Nietzsche's faithful sister, with almost comical and essentially feminine disgust, bewails the fact that, as a very young man, the philosopher became acquainted with the baleful truths set forth in Schopenhauer's immortal essay "On Women." That this daring work greatly influenced him is true, and that he subscribed to its chief arguments all the rest of his days is also true, but it is far from true to say that his view of the fair sex was borrowed bodily from Schopenhauer or that he would have written otherwise than as he did if Schopenhauer had never lived.

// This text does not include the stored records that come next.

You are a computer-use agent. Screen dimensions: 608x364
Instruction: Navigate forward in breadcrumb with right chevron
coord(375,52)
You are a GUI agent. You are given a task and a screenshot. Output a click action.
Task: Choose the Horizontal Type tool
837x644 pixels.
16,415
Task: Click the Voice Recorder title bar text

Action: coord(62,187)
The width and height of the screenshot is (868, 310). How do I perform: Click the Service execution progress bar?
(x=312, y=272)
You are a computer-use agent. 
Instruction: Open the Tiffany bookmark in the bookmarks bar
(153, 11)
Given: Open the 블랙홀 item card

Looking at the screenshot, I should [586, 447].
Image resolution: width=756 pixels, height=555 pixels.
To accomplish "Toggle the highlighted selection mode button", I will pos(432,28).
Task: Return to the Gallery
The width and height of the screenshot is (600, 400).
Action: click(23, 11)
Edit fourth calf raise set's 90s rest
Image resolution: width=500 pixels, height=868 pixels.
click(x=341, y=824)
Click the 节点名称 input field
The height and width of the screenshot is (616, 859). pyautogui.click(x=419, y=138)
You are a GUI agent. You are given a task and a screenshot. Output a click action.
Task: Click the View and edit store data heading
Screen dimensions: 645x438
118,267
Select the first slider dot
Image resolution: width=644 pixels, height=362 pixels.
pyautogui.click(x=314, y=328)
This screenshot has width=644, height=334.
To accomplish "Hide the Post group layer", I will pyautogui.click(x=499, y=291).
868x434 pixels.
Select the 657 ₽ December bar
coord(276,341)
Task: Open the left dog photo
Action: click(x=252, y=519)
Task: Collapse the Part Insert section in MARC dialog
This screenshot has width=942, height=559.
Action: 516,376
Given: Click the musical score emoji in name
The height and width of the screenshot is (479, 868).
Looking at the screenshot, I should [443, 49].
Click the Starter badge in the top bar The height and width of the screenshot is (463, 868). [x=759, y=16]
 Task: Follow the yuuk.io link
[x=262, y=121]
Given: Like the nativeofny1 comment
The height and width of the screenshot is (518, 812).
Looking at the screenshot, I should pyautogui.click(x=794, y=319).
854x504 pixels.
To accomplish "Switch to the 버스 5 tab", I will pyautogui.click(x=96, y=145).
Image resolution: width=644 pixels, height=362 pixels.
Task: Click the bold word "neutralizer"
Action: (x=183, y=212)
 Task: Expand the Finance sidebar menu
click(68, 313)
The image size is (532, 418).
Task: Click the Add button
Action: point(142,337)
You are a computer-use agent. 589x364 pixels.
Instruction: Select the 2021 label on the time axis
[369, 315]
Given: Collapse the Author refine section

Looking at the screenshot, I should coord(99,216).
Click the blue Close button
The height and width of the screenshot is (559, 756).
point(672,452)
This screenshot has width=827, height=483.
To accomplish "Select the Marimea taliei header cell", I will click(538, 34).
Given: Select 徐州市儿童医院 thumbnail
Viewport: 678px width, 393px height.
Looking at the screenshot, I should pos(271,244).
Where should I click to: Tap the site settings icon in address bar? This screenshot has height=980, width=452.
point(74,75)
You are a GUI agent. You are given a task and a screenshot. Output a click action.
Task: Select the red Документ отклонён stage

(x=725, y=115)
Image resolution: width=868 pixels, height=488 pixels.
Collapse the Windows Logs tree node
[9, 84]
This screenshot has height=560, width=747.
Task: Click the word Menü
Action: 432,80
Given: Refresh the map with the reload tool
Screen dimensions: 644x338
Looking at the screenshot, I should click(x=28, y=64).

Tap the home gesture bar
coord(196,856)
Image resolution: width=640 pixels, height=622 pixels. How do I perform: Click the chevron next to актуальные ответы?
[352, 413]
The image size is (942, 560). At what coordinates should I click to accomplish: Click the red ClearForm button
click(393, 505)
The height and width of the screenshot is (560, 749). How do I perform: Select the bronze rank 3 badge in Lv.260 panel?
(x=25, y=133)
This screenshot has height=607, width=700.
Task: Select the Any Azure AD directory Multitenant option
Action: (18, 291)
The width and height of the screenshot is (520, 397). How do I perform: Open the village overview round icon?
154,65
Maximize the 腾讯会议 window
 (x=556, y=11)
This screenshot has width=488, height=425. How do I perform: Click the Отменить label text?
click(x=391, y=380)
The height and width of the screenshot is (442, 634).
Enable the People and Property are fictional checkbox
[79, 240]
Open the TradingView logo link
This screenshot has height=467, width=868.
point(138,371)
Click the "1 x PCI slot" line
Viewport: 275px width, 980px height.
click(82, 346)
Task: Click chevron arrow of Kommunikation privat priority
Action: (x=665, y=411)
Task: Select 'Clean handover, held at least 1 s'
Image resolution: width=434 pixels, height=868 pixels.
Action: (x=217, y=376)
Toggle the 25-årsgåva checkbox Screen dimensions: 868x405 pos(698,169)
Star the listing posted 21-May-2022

Nietzsche's conclusions regarding women were the inevitable result, indeed, of his own philosophical system. It is impossible to conceive a man who held his opinions of morality and society laying down any other doctrines of femininity and matrimony than those he scattered through his books.

Nietzsche believed that there was a radical difference between the mind of man and the mind of woman and that the two sexes reacted in diametrically different ways to those stimuli which make up what might be called the clinical picture of human society. It is the function of man, he said, to wield a sword in humanity's battle with everything that makes life on earth painful or precarious. It is the function of woman, not to fight herself, but to provide fresh warriors for the fray. Thus the exercise of the will to exist is divided between the two: the man seeking the welfare of the race as he actually sees it and the woman seeking the welfare of generations yet unborn. Of course, it is obvious that this division is by no means clearly marked, because the man, in struggling for power over his environment, necessarily improves the conditions under which his children live, and the woman, working for her children, often benefits herself. But all the same the distinction is a good one and empiric observation bears it out. As everyone who has given a moment's thought to the subject well knows, a man's first concern in the world is to provide food and shelter for himself and his family, while a woman's foremost duty is to bear and rear children. "Thus," said Nietzsche, "would I have man and woman: the one fit for warfare, the other fit for giving birth; and both fit for dancing with head and legs"[1]—that is to say: both capable of doing their share of the race's work, mental and physical, with conscious and superabundant efficiency.